Arthritic Hocks

Arthritis of the hocks is common and may involve either the lower joint or the joint between the rows of tarsal bones. Advanced cases of hock arthritis may develop fusion, a bridge of bone that connects adjacent rows of tarsal bones and prevents movement.

Early cases of arthritis are treated with a combination of joint nutraceuticals (glucosamine, chondroitin sulfate, oral hyaluronic acid), local injection and sane exercise. In advanced cases, it often becomes a balancing act between keeping the horse comfortable to exercise and encouraging enough inflammation to result in fusion/bridging.

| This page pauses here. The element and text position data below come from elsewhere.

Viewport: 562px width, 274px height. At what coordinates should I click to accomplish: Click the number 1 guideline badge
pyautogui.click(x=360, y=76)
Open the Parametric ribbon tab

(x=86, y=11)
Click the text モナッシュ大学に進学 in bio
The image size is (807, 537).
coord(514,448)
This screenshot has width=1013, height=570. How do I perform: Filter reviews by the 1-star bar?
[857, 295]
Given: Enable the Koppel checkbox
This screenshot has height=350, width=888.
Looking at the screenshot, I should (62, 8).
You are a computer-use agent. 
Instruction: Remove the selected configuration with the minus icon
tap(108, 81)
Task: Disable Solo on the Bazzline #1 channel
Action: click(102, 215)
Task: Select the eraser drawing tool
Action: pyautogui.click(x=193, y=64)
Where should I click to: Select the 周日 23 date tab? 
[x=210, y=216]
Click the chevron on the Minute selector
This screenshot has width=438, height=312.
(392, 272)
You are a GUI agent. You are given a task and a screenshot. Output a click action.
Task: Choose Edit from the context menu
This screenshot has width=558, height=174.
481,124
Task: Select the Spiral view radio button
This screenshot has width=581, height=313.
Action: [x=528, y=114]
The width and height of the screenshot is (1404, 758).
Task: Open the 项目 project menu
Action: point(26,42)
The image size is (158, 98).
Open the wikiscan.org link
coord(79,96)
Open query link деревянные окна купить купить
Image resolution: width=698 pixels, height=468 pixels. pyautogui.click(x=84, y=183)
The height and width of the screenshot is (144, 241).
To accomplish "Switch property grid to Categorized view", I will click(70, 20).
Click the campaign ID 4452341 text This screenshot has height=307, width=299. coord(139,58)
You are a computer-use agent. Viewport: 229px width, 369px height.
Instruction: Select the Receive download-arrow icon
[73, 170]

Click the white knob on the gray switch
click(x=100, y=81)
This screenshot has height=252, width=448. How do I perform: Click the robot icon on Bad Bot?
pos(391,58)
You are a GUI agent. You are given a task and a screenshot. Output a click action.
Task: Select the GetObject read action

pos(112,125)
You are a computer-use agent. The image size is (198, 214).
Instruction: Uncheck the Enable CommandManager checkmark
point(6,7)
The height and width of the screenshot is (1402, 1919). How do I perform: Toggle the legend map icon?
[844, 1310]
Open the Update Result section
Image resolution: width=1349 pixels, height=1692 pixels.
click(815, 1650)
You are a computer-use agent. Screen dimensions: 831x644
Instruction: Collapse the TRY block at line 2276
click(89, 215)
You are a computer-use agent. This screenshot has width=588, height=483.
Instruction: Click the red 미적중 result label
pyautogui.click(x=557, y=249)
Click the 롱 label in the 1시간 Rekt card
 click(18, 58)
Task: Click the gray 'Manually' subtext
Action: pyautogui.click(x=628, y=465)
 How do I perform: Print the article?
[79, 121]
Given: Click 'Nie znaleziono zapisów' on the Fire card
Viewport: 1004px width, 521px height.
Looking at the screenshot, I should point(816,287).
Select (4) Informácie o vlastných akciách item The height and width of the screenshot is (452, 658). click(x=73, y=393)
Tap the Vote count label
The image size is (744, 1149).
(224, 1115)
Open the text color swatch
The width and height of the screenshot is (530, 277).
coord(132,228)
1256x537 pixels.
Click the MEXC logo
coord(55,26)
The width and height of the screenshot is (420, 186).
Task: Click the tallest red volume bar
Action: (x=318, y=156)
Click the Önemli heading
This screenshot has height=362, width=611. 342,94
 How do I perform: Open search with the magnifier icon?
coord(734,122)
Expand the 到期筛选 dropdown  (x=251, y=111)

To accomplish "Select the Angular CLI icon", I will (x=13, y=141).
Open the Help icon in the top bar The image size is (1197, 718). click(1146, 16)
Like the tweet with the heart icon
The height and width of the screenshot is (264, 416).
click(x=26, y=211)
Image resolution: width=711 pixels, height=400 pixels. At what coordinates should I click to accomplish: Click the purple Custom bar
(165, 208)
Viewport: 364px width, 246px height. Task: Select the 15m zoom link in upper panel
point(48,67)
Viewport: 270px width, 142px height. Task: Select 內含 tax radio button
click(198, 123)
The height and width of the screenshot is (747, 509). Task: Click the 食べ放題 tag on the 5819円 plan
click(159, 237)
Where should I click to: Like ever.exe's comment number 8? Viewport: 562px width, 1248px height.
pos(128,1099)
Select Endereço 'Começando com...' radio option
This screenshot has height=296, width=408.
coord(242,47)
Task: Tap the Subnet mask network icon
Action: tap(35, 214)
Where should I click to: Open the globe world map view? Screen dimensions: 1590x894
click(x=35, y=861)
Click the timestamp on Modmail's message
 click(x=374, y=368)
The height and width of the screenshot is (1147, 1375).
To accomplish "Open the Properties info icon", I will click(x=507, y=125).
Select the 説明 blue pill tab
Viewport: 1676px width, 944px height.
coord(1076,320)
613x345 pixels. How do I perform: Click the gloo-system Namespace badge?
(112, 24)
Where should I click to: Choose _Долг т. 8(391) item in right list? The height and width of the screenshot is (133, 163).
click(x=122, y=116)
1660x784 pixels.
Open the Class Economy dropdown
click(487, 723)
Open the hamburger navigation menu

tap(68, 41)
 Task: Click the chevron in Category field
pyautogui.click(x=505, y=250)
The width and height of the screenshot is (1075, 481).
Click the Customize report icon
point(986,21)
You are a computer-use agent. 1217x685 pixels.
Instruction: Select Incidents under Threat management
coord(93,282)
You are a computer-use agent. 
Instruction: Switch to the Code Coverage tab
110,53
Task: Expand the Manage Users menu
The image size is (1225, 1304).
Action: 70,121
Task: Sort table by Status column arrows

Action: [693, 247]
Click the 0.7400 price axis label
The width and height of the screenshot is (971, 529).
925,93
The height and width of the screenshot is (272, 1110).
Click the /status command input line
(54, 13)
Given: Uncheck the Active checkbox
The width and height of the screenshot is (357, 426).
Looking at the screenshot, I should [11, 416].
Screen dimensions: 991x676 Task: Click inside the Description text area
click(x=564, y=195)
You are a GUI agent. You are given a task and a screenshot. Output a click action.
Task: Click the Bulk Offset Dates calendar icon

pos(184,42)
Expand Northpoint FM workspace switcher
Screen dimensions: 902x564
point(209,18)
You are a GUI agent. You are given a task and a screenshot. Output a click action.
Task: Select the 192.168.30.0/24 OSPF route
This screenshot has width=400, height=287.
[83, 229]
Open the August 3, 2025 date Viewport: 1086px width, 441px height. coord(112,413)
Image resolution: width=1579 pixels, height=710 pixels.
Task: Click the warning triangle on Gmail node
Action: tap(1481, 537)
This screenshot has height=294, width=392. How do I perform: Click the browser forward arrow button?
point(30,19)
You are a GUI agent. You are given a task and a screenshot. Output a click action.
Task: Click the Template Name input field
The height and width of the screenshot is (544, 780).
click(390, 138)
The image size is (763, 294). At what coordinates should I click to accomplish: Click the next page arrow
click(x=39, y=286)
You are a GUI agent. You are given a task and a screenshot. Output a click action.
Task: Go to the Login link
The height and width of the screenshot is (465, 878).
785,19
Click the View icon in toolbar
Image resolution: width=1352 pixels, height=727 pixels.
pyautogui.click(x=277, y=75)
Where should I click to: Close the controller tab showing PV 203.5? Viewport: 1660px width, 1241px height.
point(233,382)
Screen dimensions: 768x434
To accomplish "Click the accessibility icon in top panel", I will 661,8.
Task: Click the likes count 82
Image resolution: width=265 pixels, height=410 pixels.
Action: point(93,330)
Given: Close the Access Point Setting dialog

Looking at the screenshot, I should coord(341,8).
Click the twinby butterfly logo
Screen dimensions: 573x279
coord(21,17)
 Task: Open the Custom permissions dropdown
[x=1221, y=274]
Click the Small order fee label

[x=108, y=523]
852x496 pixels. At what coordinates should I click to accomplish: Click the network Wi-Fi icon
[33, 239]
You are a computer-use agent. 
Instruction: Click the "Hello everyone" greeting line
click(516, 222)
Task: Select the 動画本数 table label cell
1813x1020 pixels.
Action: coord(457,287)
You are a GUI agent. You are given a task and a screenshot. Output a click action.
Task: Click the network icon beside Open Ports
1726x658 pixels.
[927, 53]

Hock fusion is desirable in these cases, since the involved joints normally have limited movement anyway and fusion keeps further irritation to a minimum. Although you’ll often hear that once it fuses the joint will be sound, this rarely happens.

Frankly, once your horse develops hock arthritis, you’re going to have to deal with it for the rest of the horse’s life. But, with proper management many horses continue to work and compete.

Your vet may suggest that an intra-articular injection will benefit the horse. Joint injections performed under appropriate sterile conditions have a low risk of adverse reactions and effectively control inflammation and pain.

Some veterinarians prefer corticosteroids, others hyaluronic acid (HA), and others use both. When combined, usually it’s corticosteroids in the lower joint and HA in the upper joint, where there is more movement. Not all horses require intra-articular therapy, though, and we believe you can get better results if you stretch out the intervals between needed injections with proper management.

Use anti-inflammatories, like bute, sparingly, only when the horse is having an obvious flare-up (heat, swelling, with increased pain) and only for a few days at a time. For long-term pain control, consider devil’s claw (illegal in competition), such as B-L Solution (www.equineamerica.com, 800-838-7524).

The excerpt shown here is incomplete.